Return every one of the following lines verbatim, with no alterations.

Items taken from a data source
-------

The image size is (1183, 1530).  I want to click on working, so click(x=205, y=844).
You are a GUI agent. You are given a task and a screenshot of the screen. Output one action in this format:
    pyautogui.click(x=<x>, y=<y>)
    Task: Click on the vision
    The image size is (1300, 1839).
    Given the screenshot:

-------

▶ **SOLVED PROBLEM**
The image size is (1183, 1530).  I want to click on working, so click(x=205, y=844).
You are a GUI agent. You are given a task and a screenshot of the screen. Output one action in this format:
    pyautogui.click(x=<x>, y=<y>)
    Task: Click on the vision
    The image size is (1300, 1839).
    Given the screenshot:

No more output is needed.